Appelante, la banque Solfea conclut, aux termes de ses dernières écritures signifiées le 3 décembre 2007 auxquelles il est renvoyé pour exposé de ses moyens, à l'infirmation du jugement, au rejet des demandes de la FLCE 35, subsidiairement, au rejet de la demande de publication judiciaire et de la demande de dommages-intérêts. En tout état de cause, elle sollicite 3 000 par application de l'article 700 du nouveau Code de procédure civile.
La FLCE 35 conclut, aux termes de ses dernières écritures signifiées le 29 août 2007 auxquelles il est renvoyé pour exposé de ses moyens, à la confirmation du jugement, au rejet des demandes de la banque Solfea et à sa condamnation à lui payer 2 000 au titre de l'article 700 du nouveau Code de procédure civile.
L'instruction de l'affaire a été déclarée close le 20 décembre 2007.

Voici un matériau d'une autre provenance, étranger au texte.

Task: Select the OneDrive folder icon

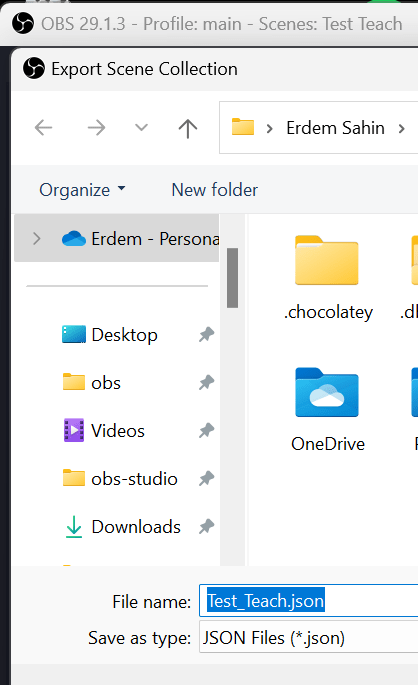Action: (327, 392)
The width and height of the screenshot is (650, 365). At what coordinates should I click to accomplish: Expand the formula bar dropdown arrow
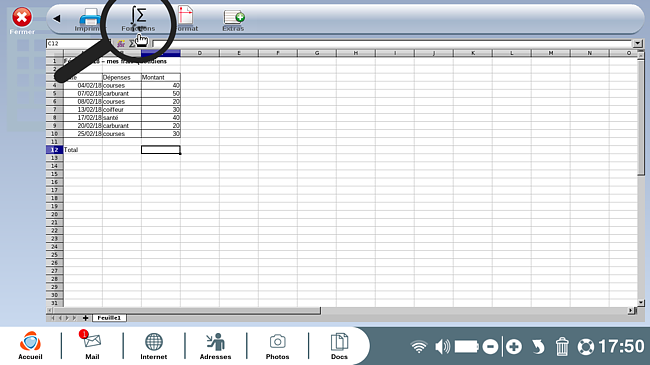(x=638, y=44)
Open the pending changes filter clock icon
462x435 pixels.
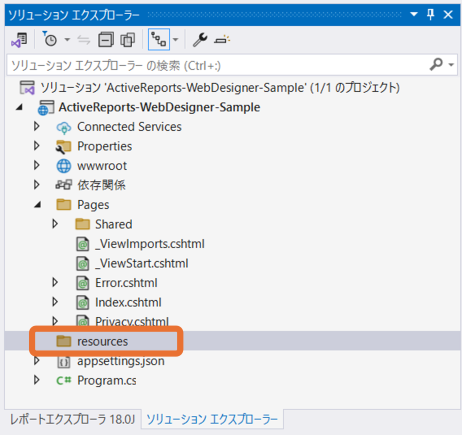[x=49, y=39]
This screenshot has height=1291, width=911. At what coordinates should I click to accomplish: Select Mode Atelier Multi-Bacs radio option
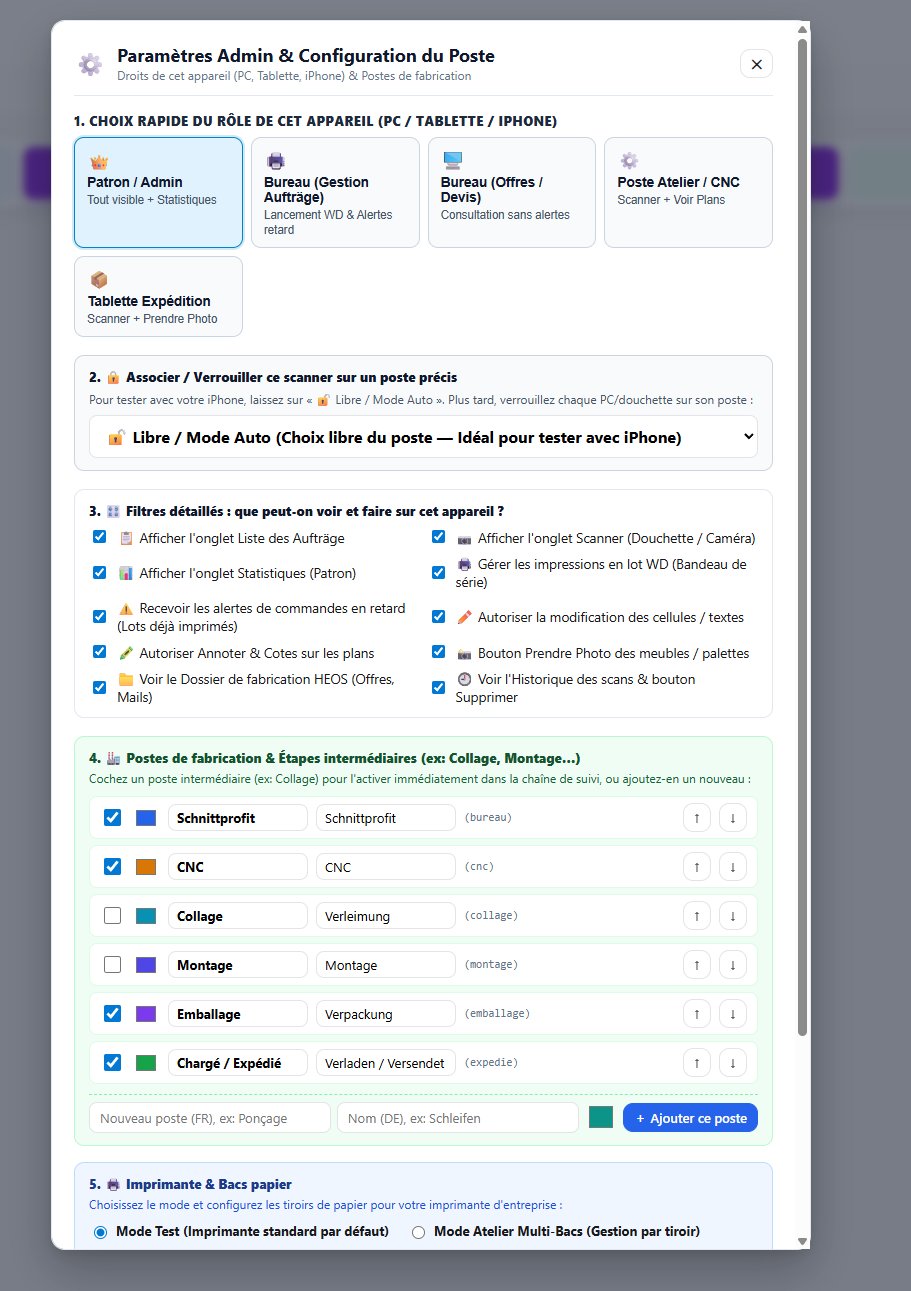[x=419, y=1232]
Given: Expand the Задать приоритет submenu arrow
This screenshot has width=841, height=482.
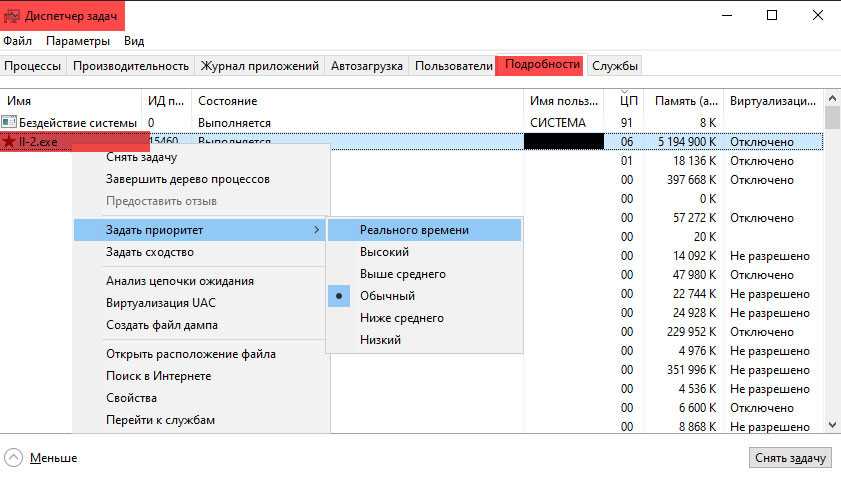Looking at the screenshot, I should pos(317,230).
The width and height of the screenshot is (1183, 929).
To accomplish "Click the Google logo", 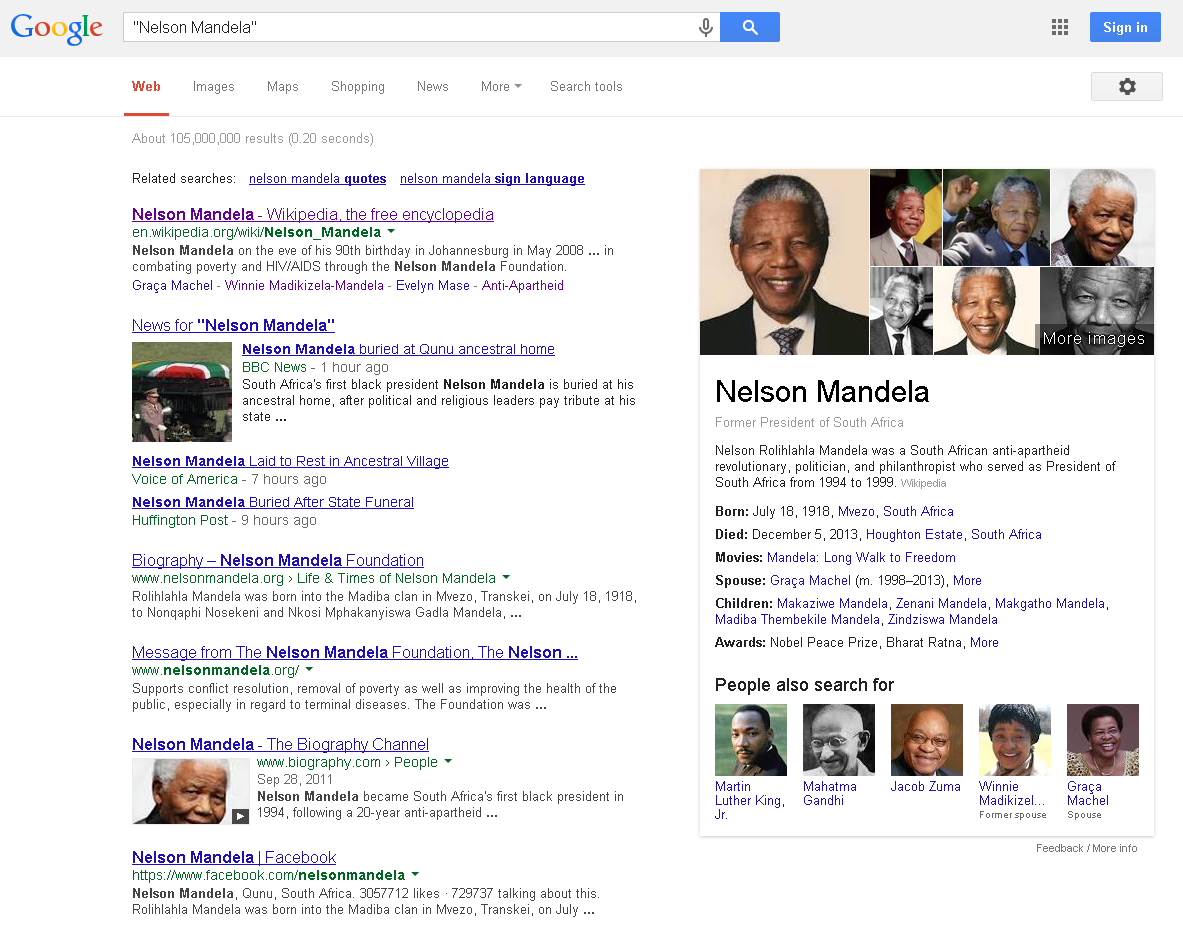I will click(x=57, y=27).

Discussion et motifs de la décision
a) sur le remboursement par anticipation
Que la banque Solfea conteste que la clause 4 ainsi libellée :
"Le remboursement par anticipation visé à l'article 5c) des conditions générales ci-dessus est possible moyennant le préavis d'un mois adressé par courrier. De plus, le montant total du remboursement prévu au 5c) ci-dessus sera majoré de tous intérêts échus et non réglés et des primes d'assurances dues à la date du remboursement"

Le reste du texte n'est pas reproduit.